WORK TO COMPLETE
A - Write down every cross-reference that the passage on the universal R-matrix gives to another numbered section or chapter.
B - In the passage on the universal R-matrix, what is used to make the tensor product slightly bigger so that it can hold R?

EXTRACT TO READ
The universal $ℛ\text{-matrix}$

Motivation for the $ℛ\text{-matrix}$

The following theorem states that there is an element $ℛ$ such that the pair $({𝔘}_h𝔤,ℛ)$ is a quasitriangular Hopf algebra. In particular, this implies that the category of finite dimensional modules for the quantum group $𝔘𝔤$ is a braided SRMCwMFF.

Existence and uniqueness of $ℛ$

Let $𝔤$ be a finite dimensional complex simple Lie algebra and ${𝔘}_h𝔤$ be the corresponding quantum group as presented in V (1.6). Recall the Killing form on $𝔤$ from II (1.6).

Let $\left\{H_i\right\}$ be an orthonormal basis of $𝔥$ with respect to the Killing form and define

$$t_0=\sum _{i=1}^r{\stackrel{\sim }{H}}_i\otimes {\stackrel{\sim }{H}}_i\text{.}$$

If $\nu \in Q^{+}$ (see (1.2)) and $\nu =\sum _{i=1}^r{\nu }_i{\alpha }_i$ where ${\alpha }_1,\dots ,{\alpha }_r$ are the simple roots, define $n_{\nu }$ to be the smallest number of positive roots $\alpha >0$ whose sum is equal to $\nu \text{.}$

The element $ℛ$ is not quite an element of ${𝔘}_h𝔤\otimes {𝔘}_h𝔤$ so we have to make the tensor product just a tiny bit bigger. To do this we let ${𝔘}_h𝔤⨶{𝔘}_h𝔤$ denote the $h\text{-adic}$ completion of the tensor product ${𝔘}_h𝔤\otimes {𝔘}_h𝔤,$ see III §1.

DATA EXCERPT

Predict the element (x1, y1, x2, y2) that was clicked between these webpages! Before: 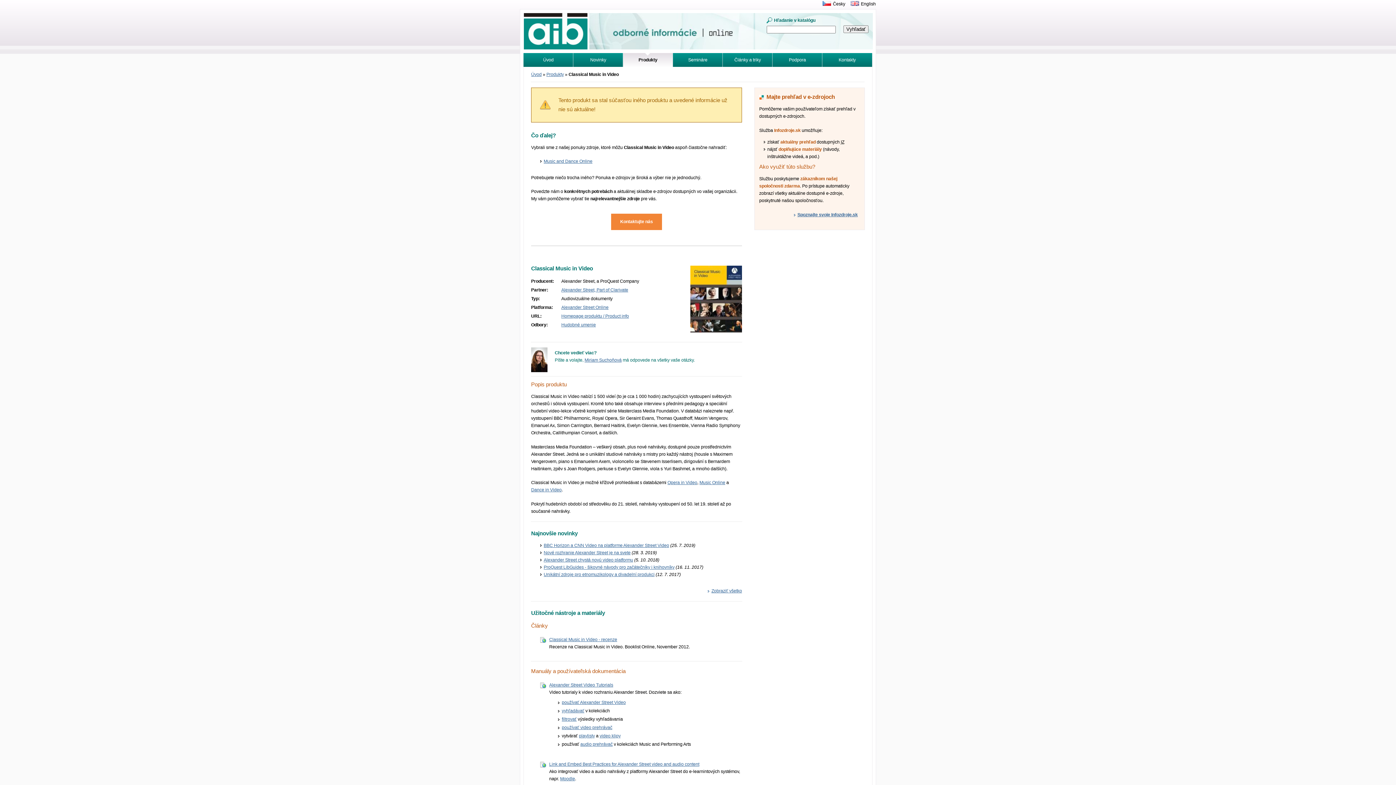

EXERCISE ANSWERS
A - V (1.6), II (1.6), (1.2), III §1

B - The h-adic completion of the tensor product.